The dialysate samples were individually homogenized in 0.25 ml methanol and centrifuged for 10 min (16,873 × g) at 4°C. Briefly, 20 µl supernatant was injected into an HPLC machine equipped with a fluorescent detector (Waters Corporation, Milford, MA, USA) and an amino acid analysis column (Waters Corporation). Separation of the amino acid mixture was performed using a gradient system at a flow rate of 1 ml/min. Mobile phase A contained a sodium acetate buffer and mobile phase B contained acetonitrile. Fluorometric detection was performed at an excitation and emission wavelength of 250 and 395 nm, respectively.

Optical microscopy

At the end of the experiment, the animals were sacrificed by decapitation. The brain tissues were removed and fixed with 4% paraformaldehyde in 0.1 M phosphate buffer (pH 7.4) for 48 h.
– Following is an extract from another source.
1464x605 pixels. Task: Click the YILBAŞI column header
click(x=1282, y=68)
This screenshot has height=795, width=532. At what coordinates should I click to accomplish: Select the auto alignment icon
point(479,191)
Subsequently, the brain tissues were sectioned coronally into 30-mm-thick sections at the FN, XSCP and LHA levels. Nissl staining of the sections was performed to observe the locations of the lesions and microdialysis probes under an optical microscope at a magnification of ×200.

RNA isolation and reverse transcription-quantitative polymerase chain reaction (RT-qPCR) analysis

TRIzol reagent (Invitrogen, Thermo Fisher Scientific, Inc., Waltham, MA, USA) was used to extract the total RNA from the tissue samples according to the manufacturer's protocol. RT-qPCR was used to evaluate the mRNA levels of TNF-α, IL-6, and IL-1β. Superscript II Reverse Transcriptase (Invitrogen, Thermo Fisher Scientific, Inc.) was used to reverse transcribe the isolated RNA into cDNA using an oligo dT18 primer in accordance with the manufacturer's protocol. The Sequence Detection System 7900HT containing the Universal Master Mix (both Applied Biosystems, Thermo Fisher Scientific, Inc.) was used to perform the qPCR with specific primers (Table I). The PCR procedure started with an initial step of 50°C for 2 min, then 95°C for 2 min, followed by 40 cycles of denaturation at 94°C for 15 sec, annealing at 58–62°C for 15 sec and extension at 72°C for 15 sec. Melt curve analyses (65–95°C at a rate of 0.1°C per sec) were performed at the end of each PCR. If multiple peaks were observed, the data were not used. Each threshold cycle (Ct) value was calculated by taking an average of values obtained from triplicates samples. β-actin was used as the internal control for normalization of the mRNA expression of TNF-α IL-6, and IL-1β. The 2−ΔΔCq method (19) was used to calculate expression of the cytokines.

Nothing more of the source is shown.